GDPR che fa particolare riferimento alla conoscenza specialistica che il DPO deve avere.

Meglio il DPO interno o il DPO esterno?

Anche in questo caso non esiste risposta univoca in grado di mettere tutti d’accordo, ciò che si avvicina più alla verità assoluta è la risposta “dipende dal contesto”. Esistono soprattutto 2 possibili incompatibilità e svantaggi di nominare un DPO interno all’azienda:

– Potrebbe subire intimidazioni;

– Rischia il conflitto di interessi;

– Impossibile nascondere i potenziali vantaggi di nominare un Data Protection

Officer interno:

– Conosce in maniera più approfondita le dinamiche e i problemi aziendali;

– Sempre presente fisicamente e aggiornato in merito all’azienda.
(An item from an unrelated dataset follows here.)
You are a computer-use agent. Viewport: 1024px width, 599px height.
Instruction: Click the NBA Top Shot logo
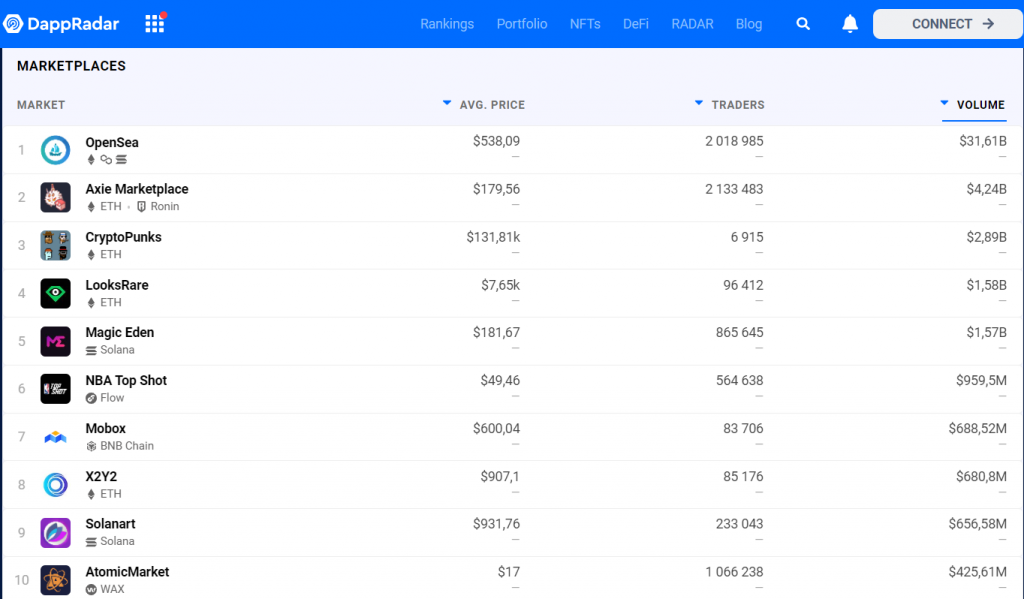point(55,388)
Nominare un DPO esterno invece regala alcuni benefici:

– Professionista che conosce in maniera approfondita la normativa;

– Ha esperienza sul campo e si forma in maniera autonoma;

– Il rapporto di lavoro può variare nel tempo e quindi potenzialmente è più economico;

– Possiede risorse e mezzi specifici.

IN CONCLUSIONE

Sebbene tutte le organizzazioni italiane che trattano dati personali di persone residenti nell’UE devono rispettare il GDPR, non tutte le organizzazioni sono tenute a nominare un DPO. Le singole organizzazioni valutano se hanno bisogno di nominarne uno e, in tal caso, a chi dovrebbero affidare tale responsabilità.